Figure 8 shows the Lamb wave signals received under different remote bonding distances. It can be observed that when the remote bonding distance is too short, the S0 and A0 modes of the Lamb wave signal are not completely separated, which makes it difficult to extract the S0 mode signal for analysis. At a remote bonding distance of 50 mm, the S0 and A0 modes still overlap with each other. As the remote bonding distance increases, the S0 and A0 modes gradually separate and form complete and separate wave packets. Therefore, this study uses a remote bonding distance of 100 mm, which results in less signal attenuation and the S0 and A0 modes are fully separated and thus facilitate analysis.

2.4. Experimental Setup

The test specimens used in the experiment were 7075 aluminum alloy plates with dimensions of 400 mm × 400 mm × 1 mm. The sensors layout is shown in Figure 9, which consists of 8 PZT exciters and 8 FBG sensors. The PZT exciters were numbered A to H, with a spacing of 50 mm between two adjacent exciters. The spacing between the 8 FBG sensors was also 50 mm, with a remote debonding distance of 100 mm. They were numbered 1 to 8 and were used to monitor a square area with a side length of 200 mm. The study simulated damage using a hole defect located at the center of the monitored area with a diameter of 20 mm. In the experiment, FBG sensor grating length was 3 mm. The excitation signal was a 5-cycle sine wave modulated by a Hanning window, with an amplitude of 5 V generated by a signal generator in burst mode. After amplification by a signal amplifier, the amplitude of the excitation signal was 110 V. The signal was applied separately with each piezoelectric exciter and the frequency was 225 KHz. The tunable laser light source had an optical power of 6 dBm, and the gain of the photodetector was set to 30 dB.

3. Results

Based on the experimental results, the signals from different sensing paths in intact and damaged states are collected for comparison and analysis. Paths C-6, F-4, and B-5 are analyzed as examples, and the extracted S0 mode wave packets are shown in Figure 10. Among them, path C-6 directly passes through the damage, and the extracted S0 mode signal shows a significant reduction in amplitude. Path F-4 is relatively close to the damage and is also affected to a certain extent. Path B-5 is the farthest from the hole, and its S0 mode signal remains almost unchanged with and without the hole damage.
Furthermore, an imaging algorithm is required to determine the damage location. The damage localization and visualizing mainly involve three parts: First, signal processing, which applies wavelet denoising methods to preprocess the signals. Second, the sensitivity of the signals to various damage indexes (DI) is analyzed. Third, with DI as input, damage localization and imaging are achieved through an improved reconstruction algorithm for probabilistic inspection of damage (RAPID) [30].

3.1. Signal Processing

The Lamb wave signals received by the FBG sensor always have low amplitude and are susceptible to environmental noise interference in practice. It can cause false alarms or missed detections, which will degrade the accuracy and reliability of structural damage monitoring. Therefore, signal processing methods need to be adopted to reduce noise in Lamb wave signals and extract effective information related to damage. The widely used Lamb wave signal denoising methods include wavelet denoising [31] and empirical mode decomposition [32]. Compared to the latter, wavelet transform has better time-frequency localization characteristics, which can preserve local signal features and reduce noise well. Therefore, wavelet transform was selected to denoise the experimentally acquired signals.

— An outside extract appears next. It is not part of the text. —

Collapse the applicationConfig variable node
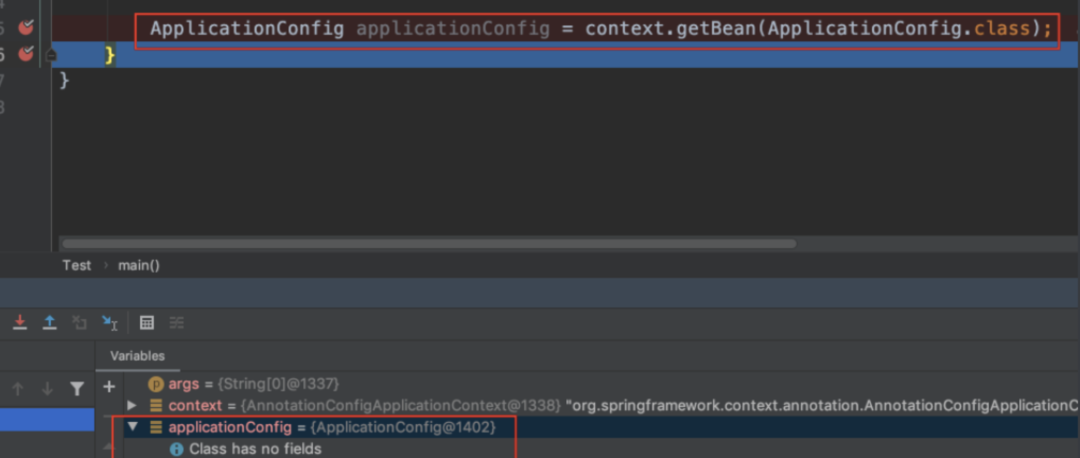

3.1.1. Lamb Wave Signal Denoising

The wavelet denoising consists of the following processes: decomposition process, a wavelet is selected to perform n-level wavelet decomposition on the signal; thresholding process, the coefficients of each level of the decomposition are thresholded to obtain the estimated wavelet coefficients; reconstruction process, wavelet reconstruction is performed according to the denoised wavelet coefficients to obtain the denoised signal.
There are three key problems that need to be solved in this process: determining a suitable threshold and selecting a threshold function, selecting the wavelet basis function, and selecting the wavelet basis order and decomposition level.
(1)
Selection of wavelet threshold and threshold function
The selection of threshold and threshold function has a significant impact on the denoising. The widely used threshold functions can be classified into soft and hard threshold functions. The hard threshold function has a discontinuity problem, and its reconstructed signal has a higher mean square error and a less effective denoising performance than the soft threshold function. Therefore, the soft thresholding function is adopted to denoise Lamb wave signals in our investigation [33].
The noise variance σ is as follows:
σ = m e d i a n ( | d 1 | ) 0.6745
The generic soft threshold l is as follows:
l = σ 2 In N
where, d 1 is the wavelet transform coefficient and N is the signal length.
The expression for the soft thresholding function is:
d j h = { sgn ( d j ) ( | d j | l ) , 0 | d j | l | d j | < l
where sgn() is the sign function, djh is the thresholder wavelet transform coefficient, and j is the decomposition scale. After thresholding the wavelet coefficients, the denoised Lamb wave signal can be obtained by signal reconstruction.
(2)
Selection of wavelet basis function, wavelet basis order and decomposition level
There are multiple types of basis functions in wavelet analysis, and the different basis functions usually lead to different results. Therefore, it is necessary to select suitable wavelet basis functions to achieve the best denoising performance. Generally, the orthogonal, symmetrical, and smooth wavelet basis functions are selected, such as Daubechies (dbN) wavelet basis function, Symlet (symN) wavelet basis function, and Coiflet (coifN) wavelet basis function. This article selects these three wavelet basis functions for denoising processing and comparative analysis.
Besides the wavelet basis function, the order and decomposition level have significant impacts on the denoising performance as well. Currently, there are no unified methods for selecting the most suitable order and decomposition level. In this study, the appropriate parameters are determined empirically through the simulation experiments.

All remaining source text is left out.